- Page excerpt:
★ ★ ★ ★ ★
Management is required to perform a two-step analysis of the Company’s ability to continue as a going concern. Management must first evaluate whether there are conditions and events that raise substantial doubt about the Company’s ability to continue as a going concern (Step 1). If management concludes that substantial doubt is raised, management is also required to consider whether its plans alleviate that doubt (Step 2). Management’s assessment included the preparation of cash flow forecasts resulting in management’s conclusion that there is not substantial doubt about the Company’s ability to continue as a going concern as its current cash and cash equivalents will be sufficient to fund the Company’s operations for a period of at least one year from the issuance date of these unaudited condensed consolidated financial statements.

Use of Estimates

The preparation of the Company’s condensed consolidated financial statements requires it to make estimates and assumptions that impact the reported amounts of assets, liabilities, revenues and expenses and the disclosure of contingent assets and liabilities in the Company’s condensed consolidated financial statements and accompanying notes. The most significant estimates in the Company’s condensed consolidated financial statements relate to revenue recognition, accruals for research and development costs, and equity-based compensation. These estimates and assumptions are based on current facts, historical experience and various other factors believed to be reasonable under the circumstances, the results of which form the basis for making judgments about the carrying values of assets and liabilities and the recording of revenue and expenses that are not readily apparent from other sources. Actual

5


 

results may differ materially and adversely from these estimates. To the extent there are material differences between the estimates and actual results, the Company’s future results of operations will be affected.
★ ★ ★ ★ ★
- Collected data:
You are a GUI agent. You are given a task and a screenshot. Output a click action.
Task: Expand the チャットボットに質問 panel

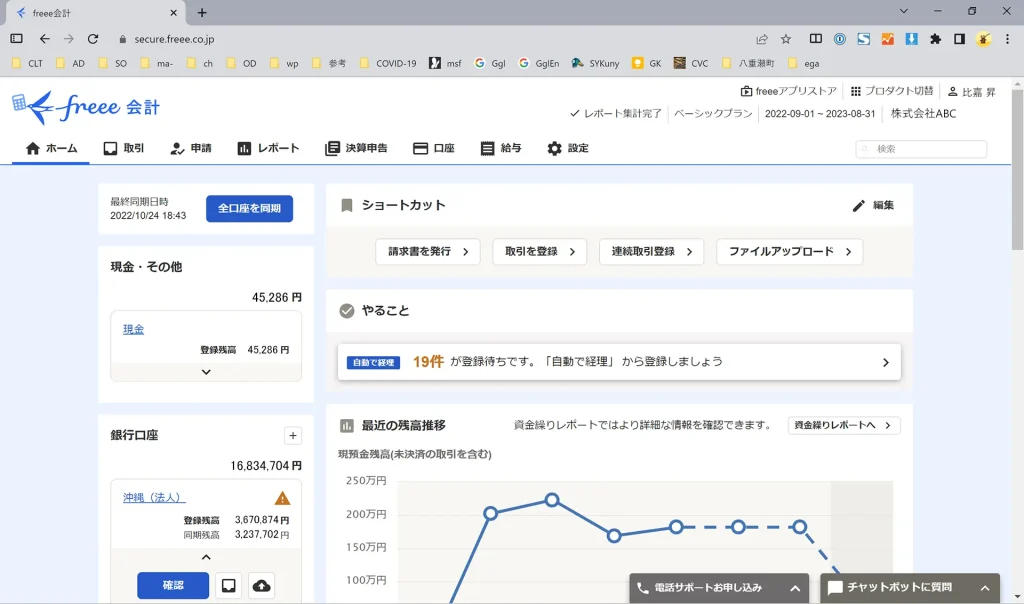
★ ★ ★ ★ ★
- Instructions to follow:
Copy the financial statement excerpt word for word, starting at "Management is required" and ending at "consolidated financial statements.".

- Task solution:
Management is required to perform a two-step analysis of the Company’s ability to continue as a going concern. Management must first evaluate whether there are conditions and events that raise substantial doubt about the Company’s ability to continue as a going concern (Step 1). If management concludes that substantial doubt is raised, management is also required to consider whether its plans alleviate that doubt (Step 2). Management’s assessment included the preparation of cash flow forecasts resulting in management’s conclusion that there is not substantial doubt about the Company’s ability to continue as a going concern as its current cash and cash equivalents will be sufficient to fund the Company’s operations for a period of at least one year from the issuance date of these unaudited condensed consolidated financial statements.